We’ve made this three times in the last couple of months and—testament to its goodness—Andy does not groan in agony when I tell him that this is what’s for dinner. Again.
And that’s all I have to say about that.
Braised Cauliflower with Tomatoes and Garlic
2 Tablespoons olive oil
1 head cauliflower, cut into bite-sized pieces
1 14-oz. can diced tomatoes, with juice
4 cloves garlic, finely minced or crushed
1/4 teaspoon red pepper flakes (optional)
2 Tablespoons minced fresh basil (or 2 teaspoons dried)
Salt and pepper to taste
Optional: 2 14-oz. cans garbanzo beans, drained; 2 teaspoons curry powder (more or less to taste)
In a large saucepan, heat olive oil over medium heat. Add cauliflower and cook, stirring occasionally until beginning to brown on the bottoms, about 6-7 minutes.
Add garlic and stir. Cook for 2 minutes or until garlic is fragrant.
Add diced tomatoes with their juice, and an additional ¼-1/2 cup water to prevent scorching. Add red pepper flakes or curry powder if using(I don’t recommend using both, unless you like lots of spice). Stir and cover with a lid. Cook over low to medium-low heat for 15-20 minutes or until cauliflower is tender, stirring occasionally and adding more water if needed.

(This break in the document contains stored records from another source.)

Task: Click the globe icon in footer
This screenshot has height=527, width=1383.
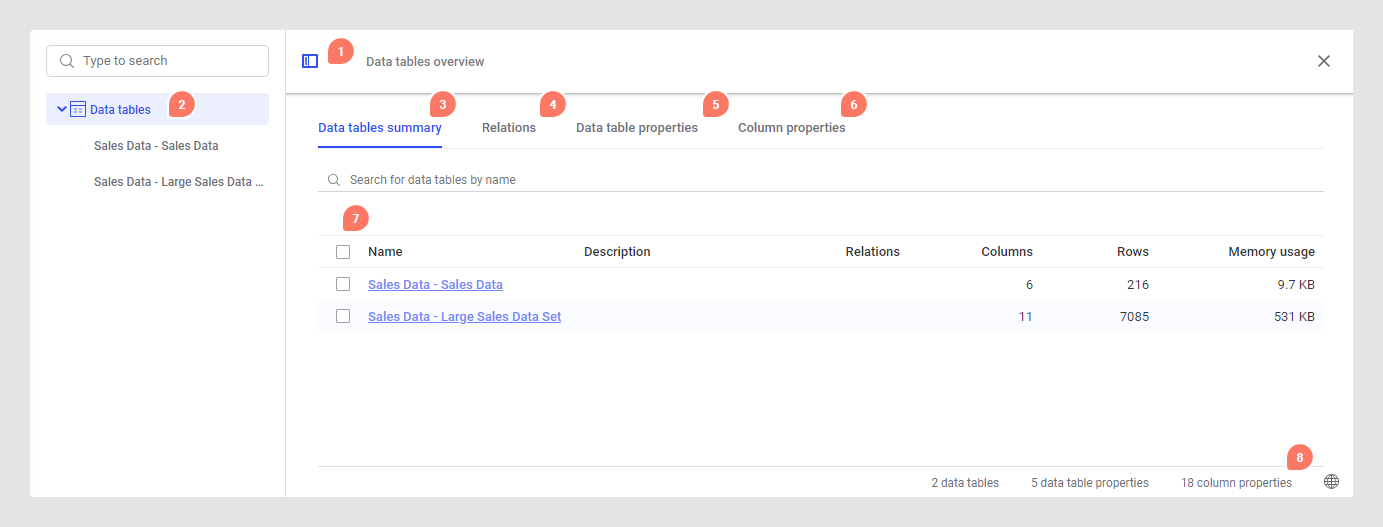Action: point(1331,482)
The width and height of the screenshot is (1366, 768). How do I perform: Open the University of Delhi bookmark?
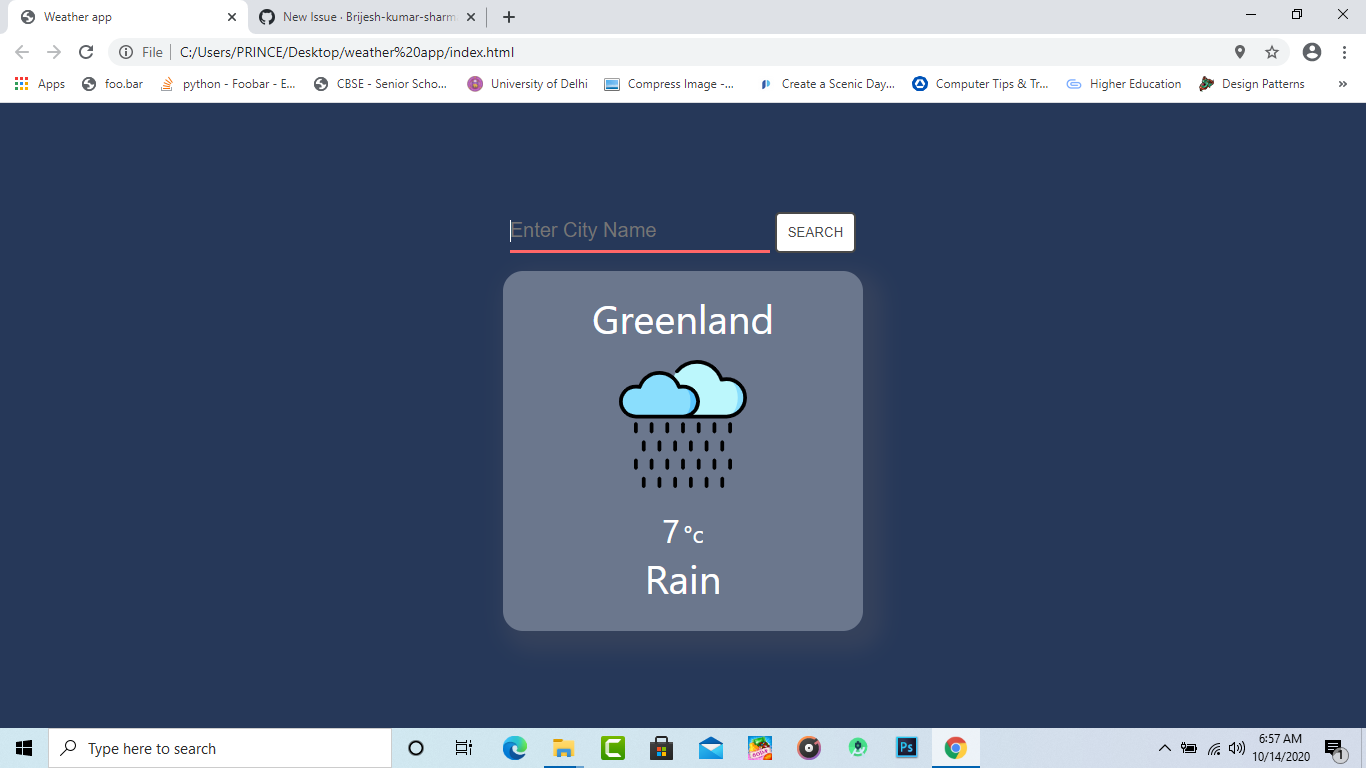[x=527, y=84]
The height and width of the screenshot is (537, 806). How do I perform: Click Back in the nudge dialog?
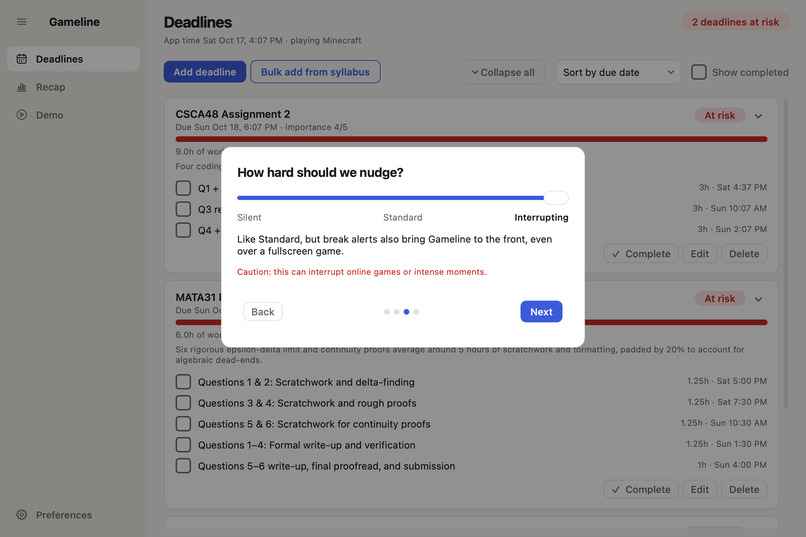coord(263,311)
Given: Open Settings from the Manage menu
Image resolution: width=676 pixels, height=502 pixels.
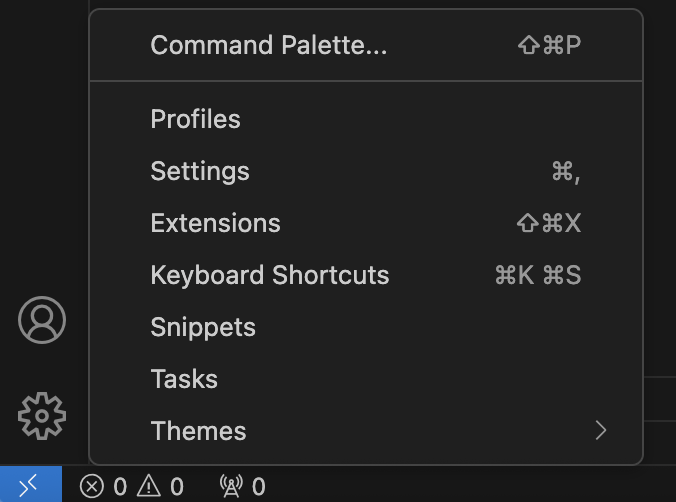Looking at the screenshot, I should (200, 171).
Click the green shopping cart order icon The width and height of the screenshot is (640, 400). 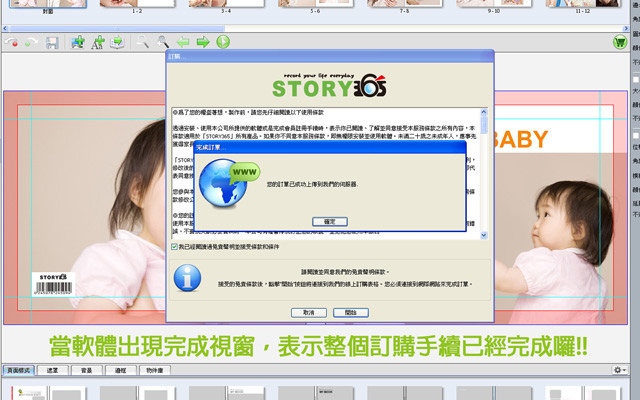pos(620,42)
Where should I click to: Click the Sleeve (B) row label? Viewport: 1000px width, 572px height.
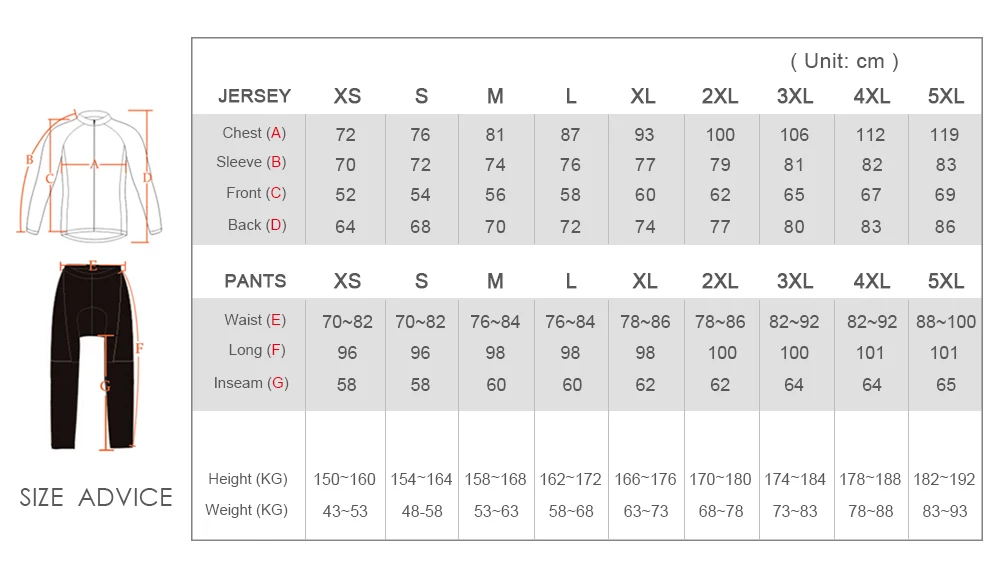point(251,162)
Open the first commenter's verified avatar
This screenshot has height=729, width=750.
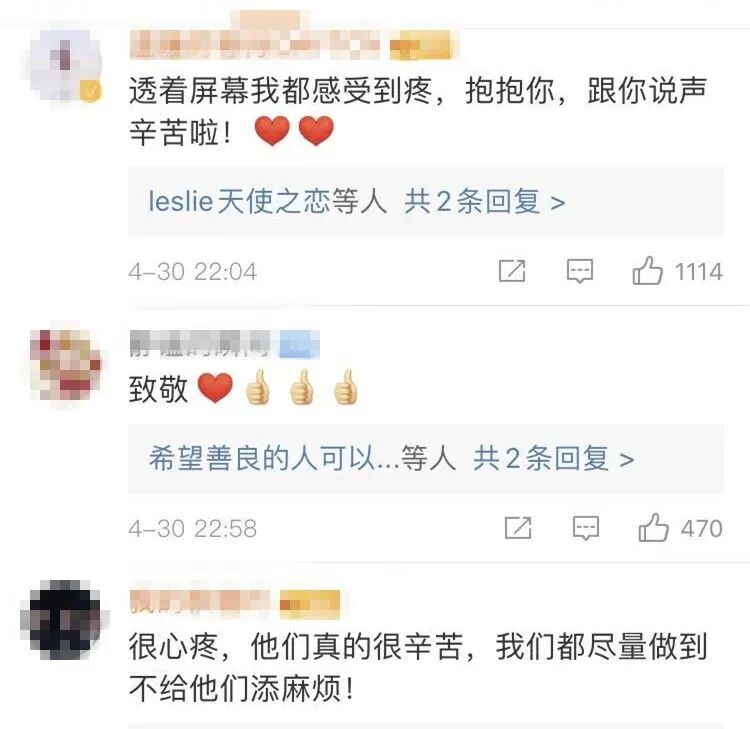(64, 65)
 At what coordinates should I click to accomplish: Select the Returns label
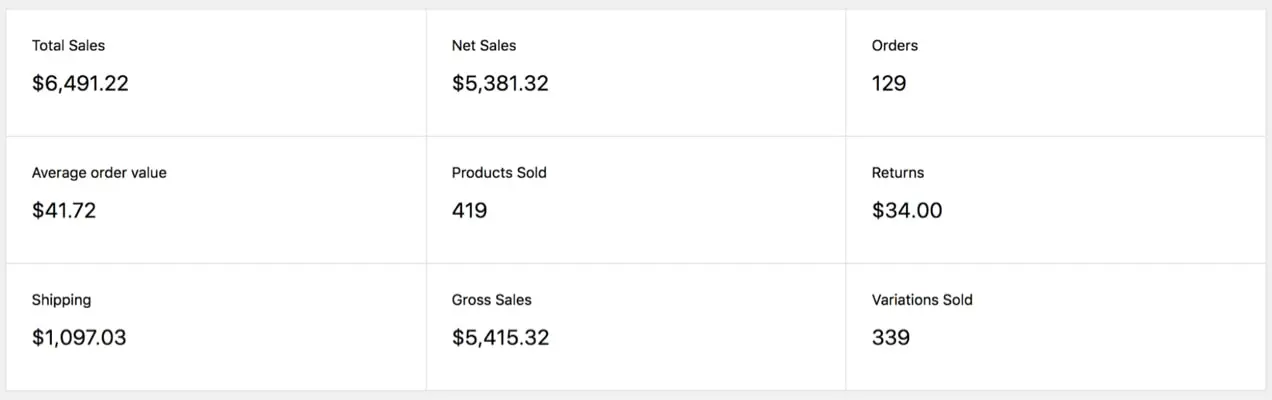tap(898, 172)
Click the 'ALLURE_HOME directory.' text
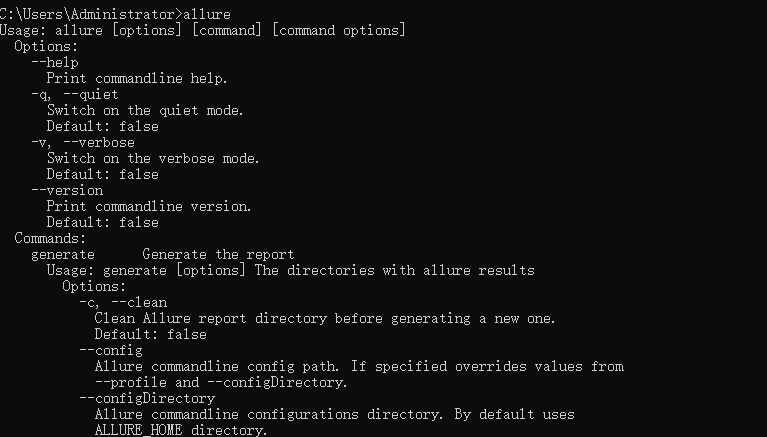Viewport: 767px width, 437px height. click(181, 430)
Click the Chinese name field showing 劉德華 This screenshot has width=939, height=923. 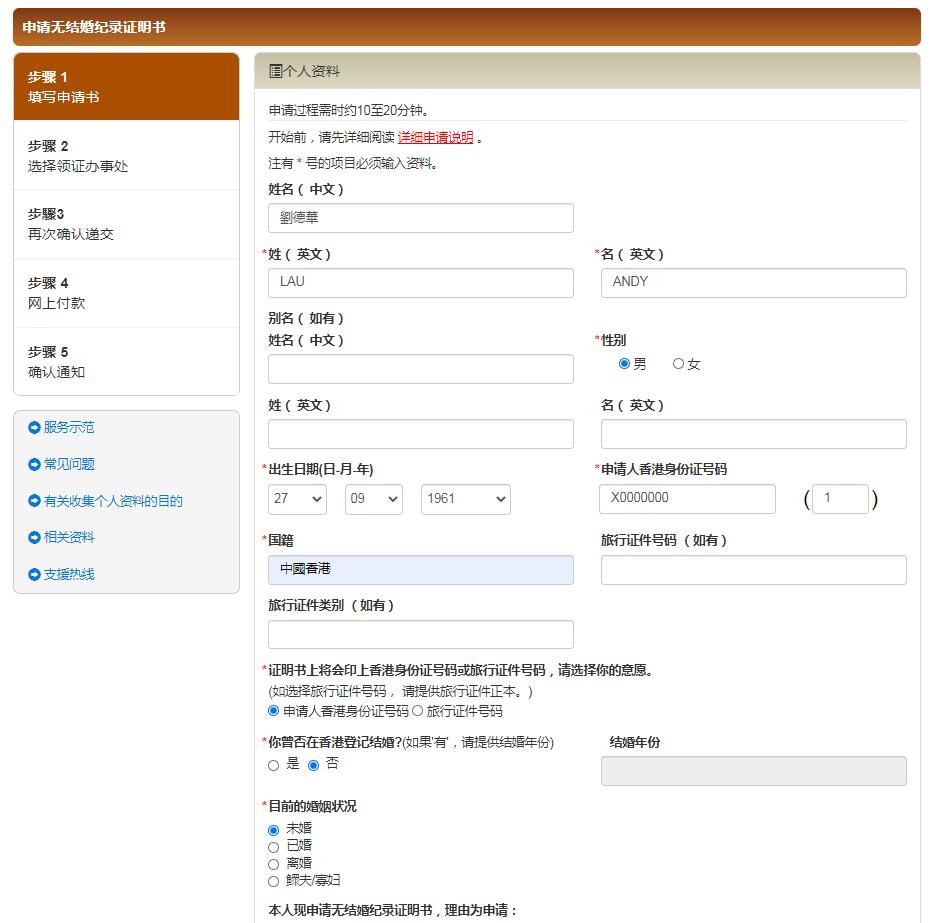coord(420,218)
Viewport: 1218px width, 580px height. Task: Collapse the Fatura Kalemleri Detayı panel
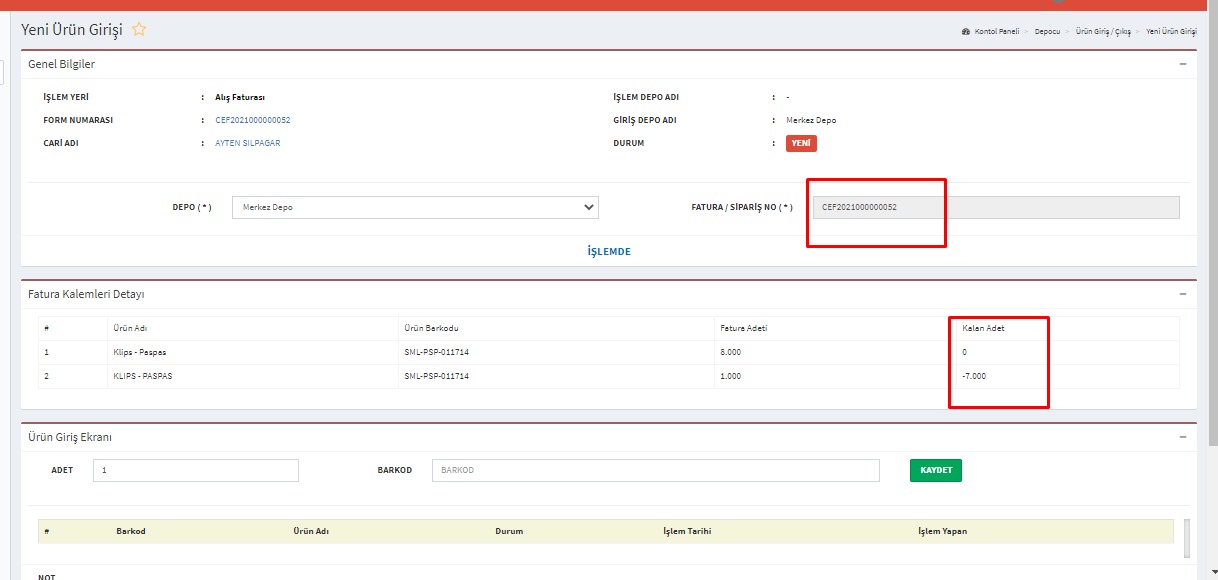click(x=1183, y=294)
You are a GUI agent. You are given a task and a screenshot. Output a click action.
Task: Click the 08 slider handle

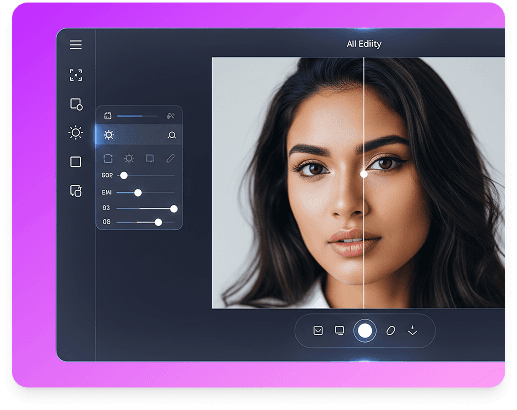[x=158, y=222]
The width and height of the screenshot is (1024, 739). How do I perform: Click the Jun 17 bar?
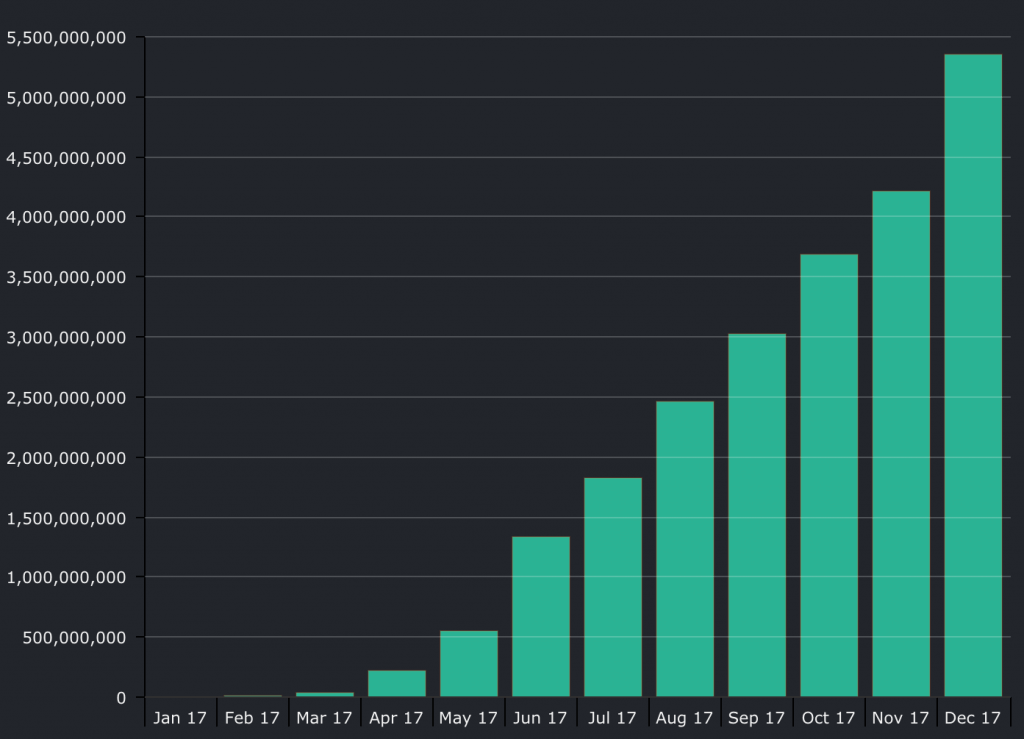point(540,616)
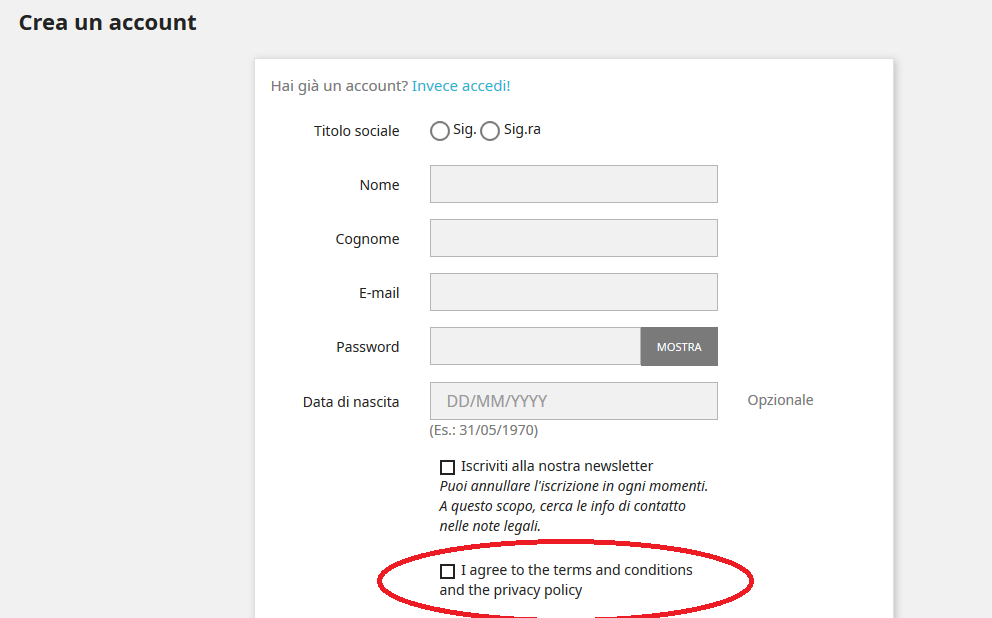
Task: Enable the newsletter subscription checkbox
Action: pos(447,467)
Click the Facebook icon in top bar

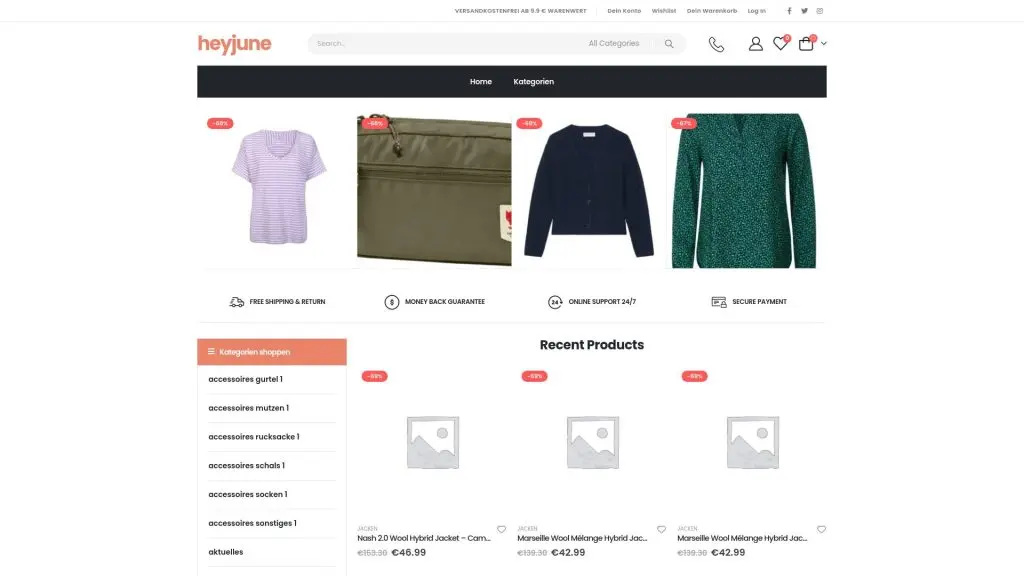pos(789,11)
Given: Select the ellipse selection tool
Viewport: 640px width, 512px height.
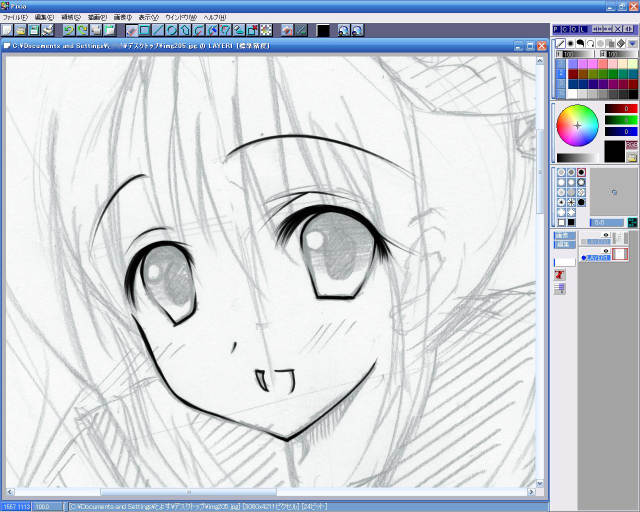Looking at the screenshot, I should [x=172, y=31].
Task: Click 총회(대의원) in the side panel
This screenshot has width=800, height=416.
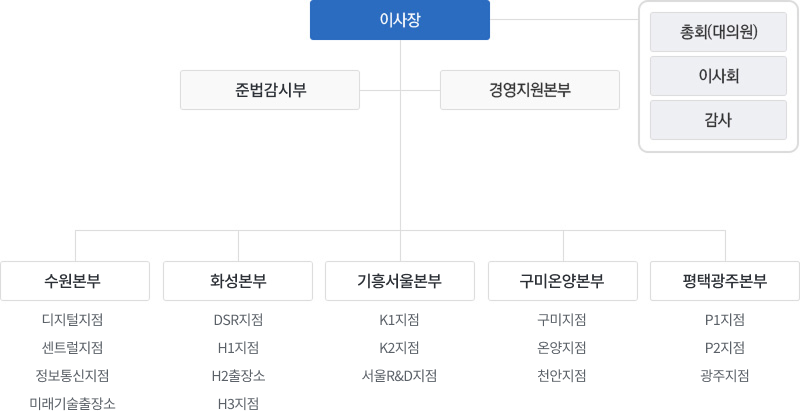Action: tap(718, 31)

Add salt and pepper to taste and garbanzo beans, if using.
Add basil and stir to combine [Note: I wouldn't recommend adding the basil if you're going the curry powder and garbanzo bean route. But do as you will.]
Serve over brown rice as a main meal, or as a vegetable side dish.
[I think if you're adding curry powder & garbanzos, cashews or chopped peanuts and cilantro would also be nice additions, but this is just a suggestion].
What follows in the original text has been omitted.